Kubernetes at the (homelab) Edge

  1. Switching to Kubernetes
  2. Kubernetes at the (homelab) Edge (you are here)

As I've mentioned before, the RF environment in my house is difficult. The house layout is roughly:

  • single level house, half of which has a basement under it
  • single level office / mother-in-law-suite / ADU / whatever you want it
  • two car garage in between
  • shed in the back yard

The house and ADU are built out of cinder block and brick on the outside and plasterboard (not drywall) on the inside with foil-backed insulation sandwiched in between. The garage is built in between the two buildings, half with the same cinder block and brick construction and half with more modern stick construction.

Diagram of my backyard fiber project

These buildings were built in the 1950s when labor was cheap, longevity was valued, and AM radio stations were extremely powerful.

The shed is just an ordinary stick and OSB sheathing shed, but it's quite a distance from the house proper.

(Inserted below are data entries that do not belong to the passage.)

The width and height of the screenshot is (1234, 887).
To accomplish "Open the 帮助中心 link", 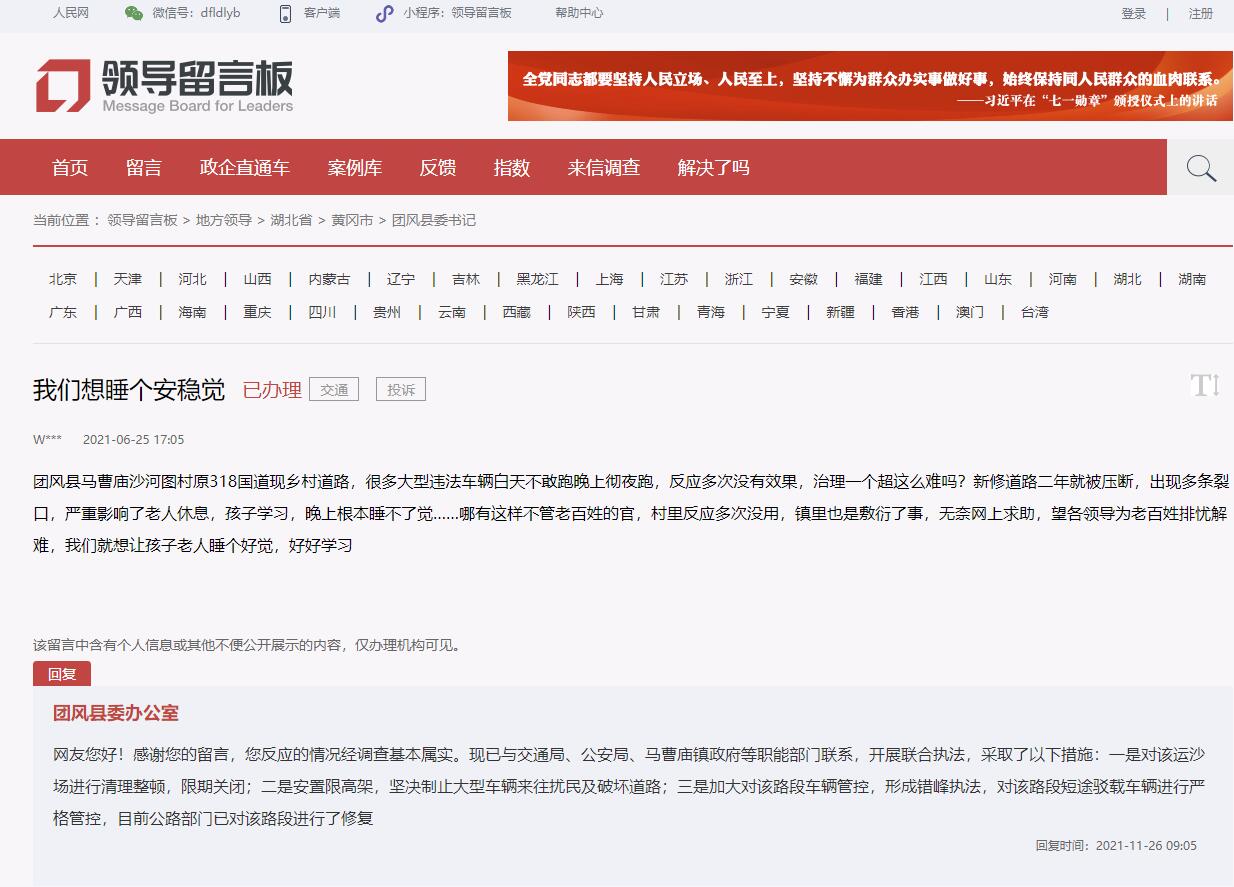I will [579, 13].
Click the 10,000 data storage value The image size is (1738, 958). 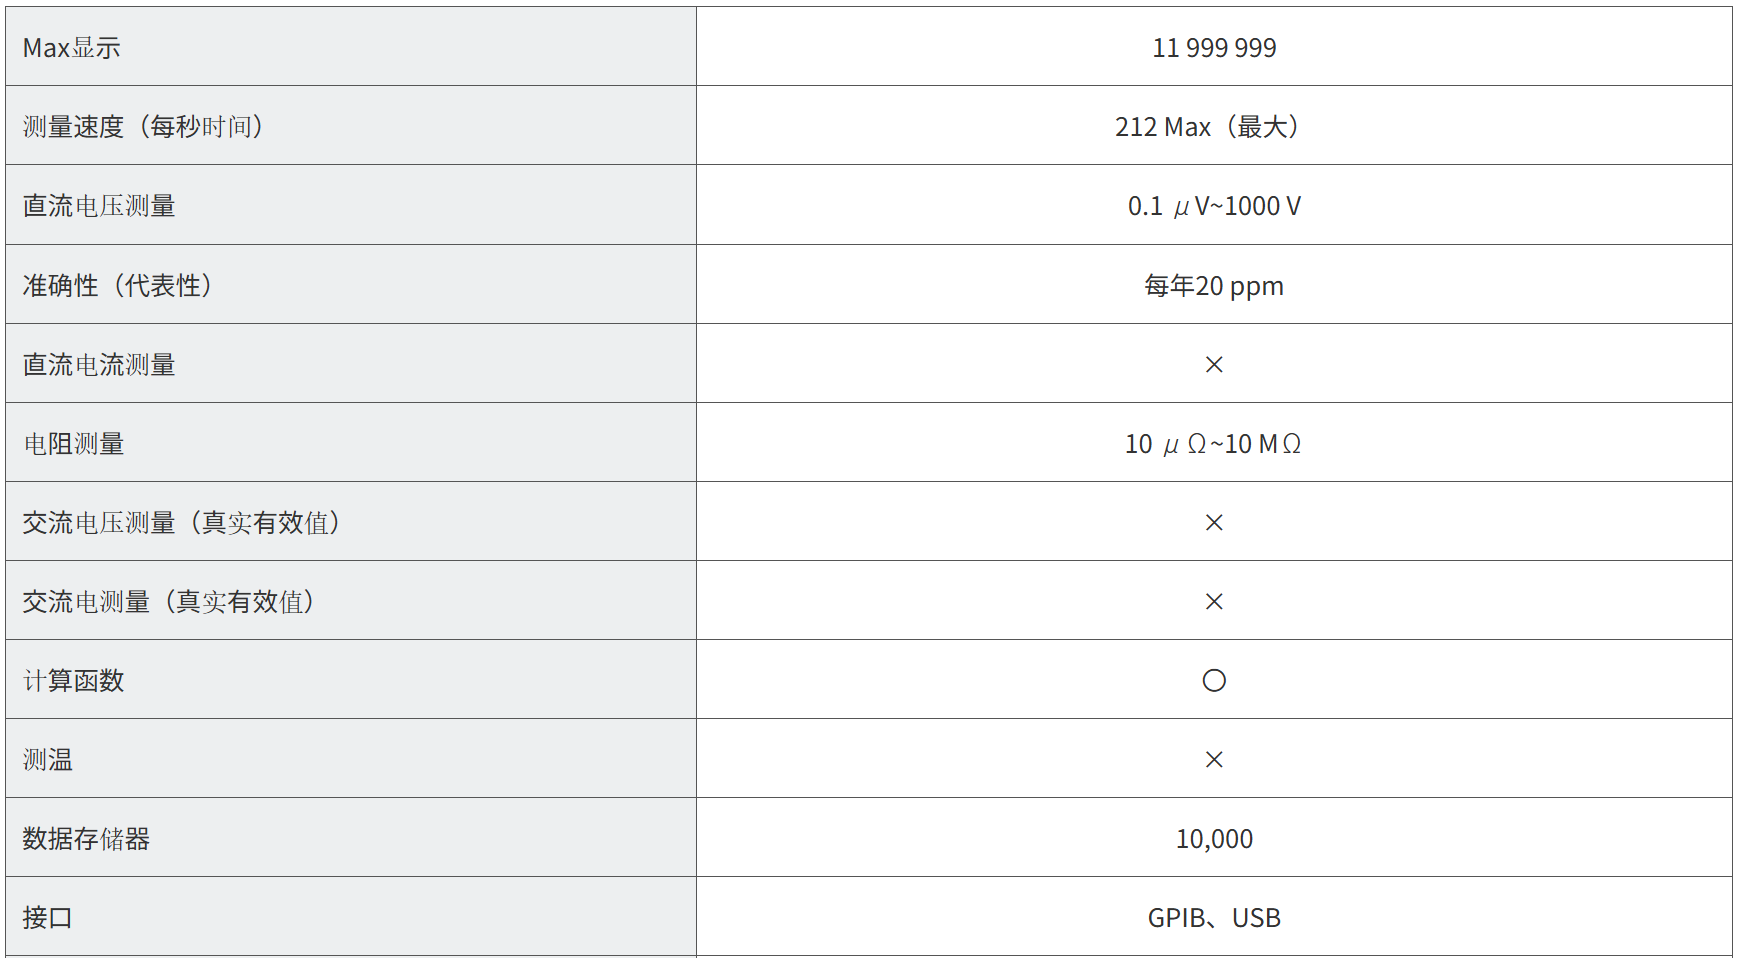(1214, 839)
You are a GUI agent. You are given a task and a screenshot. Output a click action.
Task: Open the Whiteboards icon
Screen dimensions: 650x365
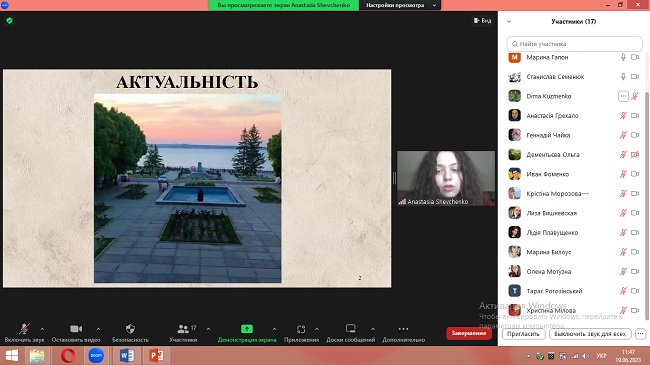pos(351,329)
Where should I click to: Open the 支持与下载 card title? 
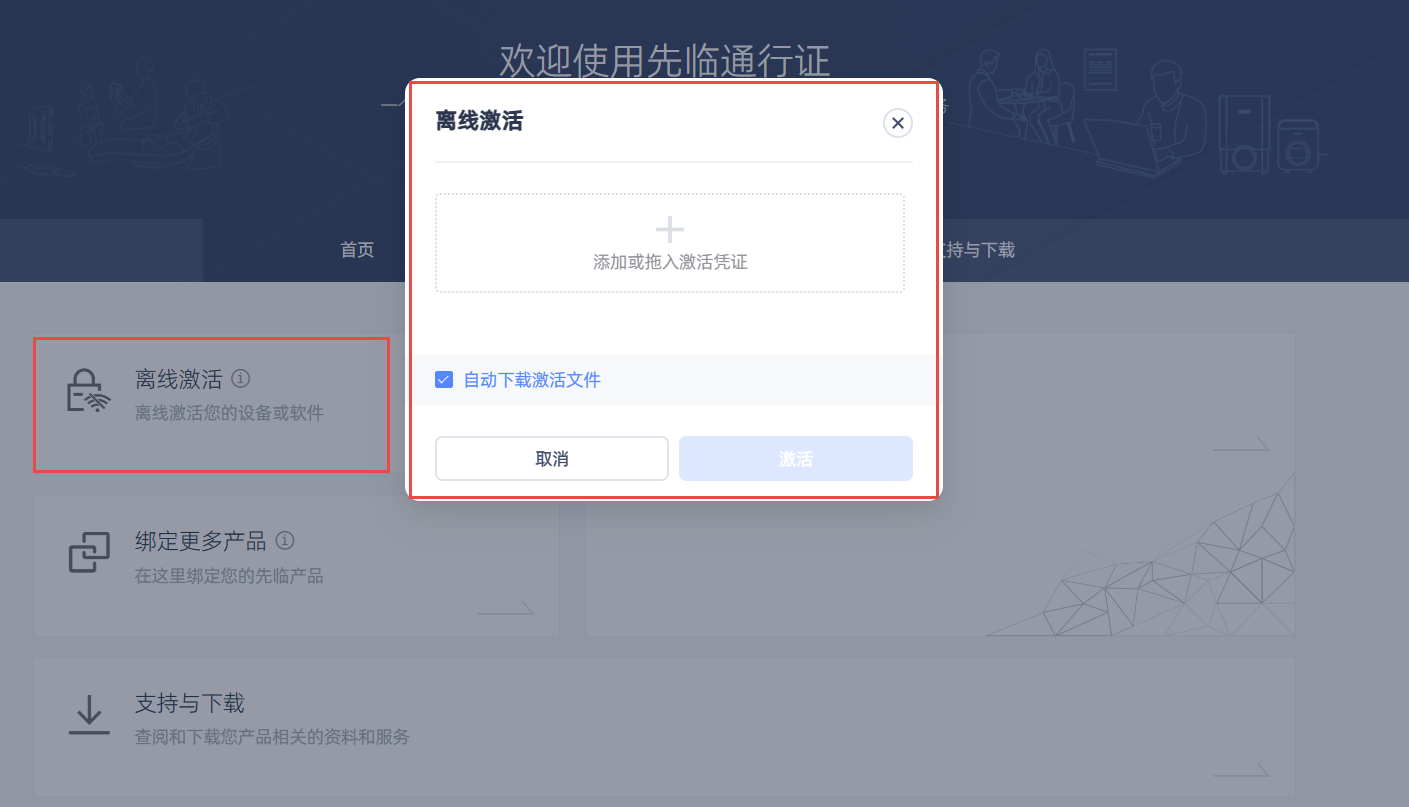pyautogui.click(x=189, y=703)
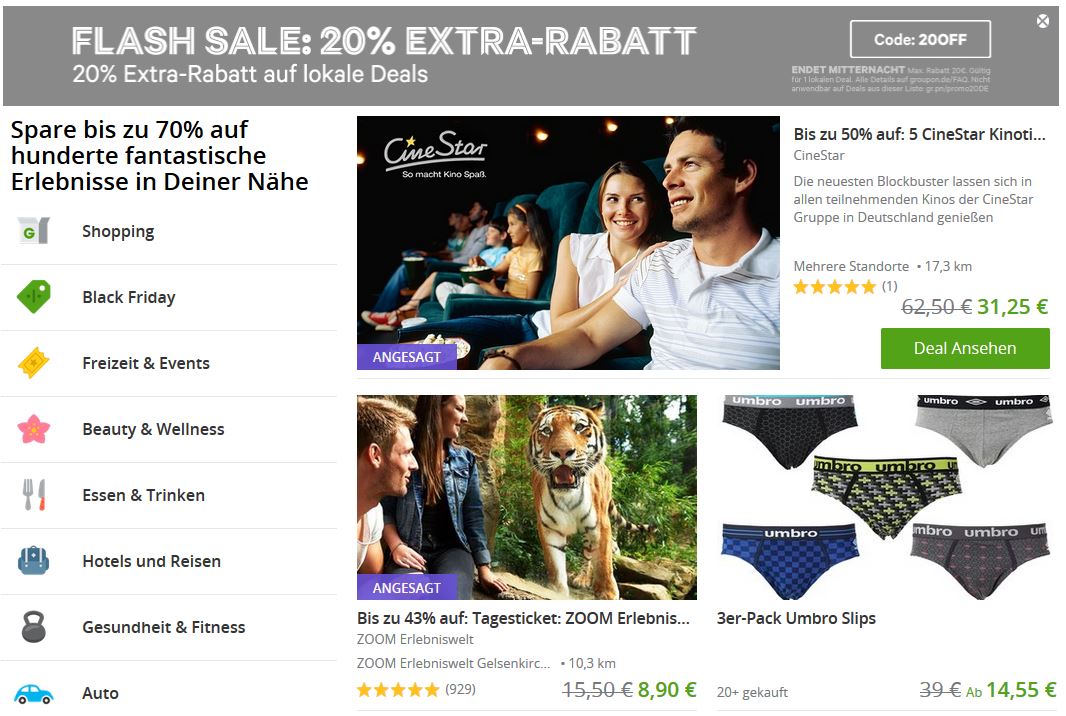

I consider the three buildings and the garage as separate "RF zones", for lack of a better word. Zigbee and Wi-Fi at 2.4GHz and Wi-Fi 5 at 5GHz do not propagate through the block and foil very well or at all. Z-Wave (900MHz) has a slightly better time but because the house is so spread out and Z-Wave has a fairly low hop limit for mesh packets (4 hops, vs at least 15 for Zigbee) repeaters don't work very well. Lutron Caseta (434MHz) has phenominal range and penetrates the foil with zero issues, but the device variety is severely limited. In particular, there are no Caseta smart locks.

Each zone has:

  • At least one Wi-Fi access point
  • A Z-Wave hub
  • (sometimes) a Zigbee hub
  • (sometimes) RS232 or RS485 to USB converters for equipment like our generator and furnace

Previous Solutions

The Z-Wave and Zigbee "hubs" are mostly just USB sticks stuck into a free port on a Dell Wyse 3040 thin client. I've had these little machines running for almost five years through a few different setups.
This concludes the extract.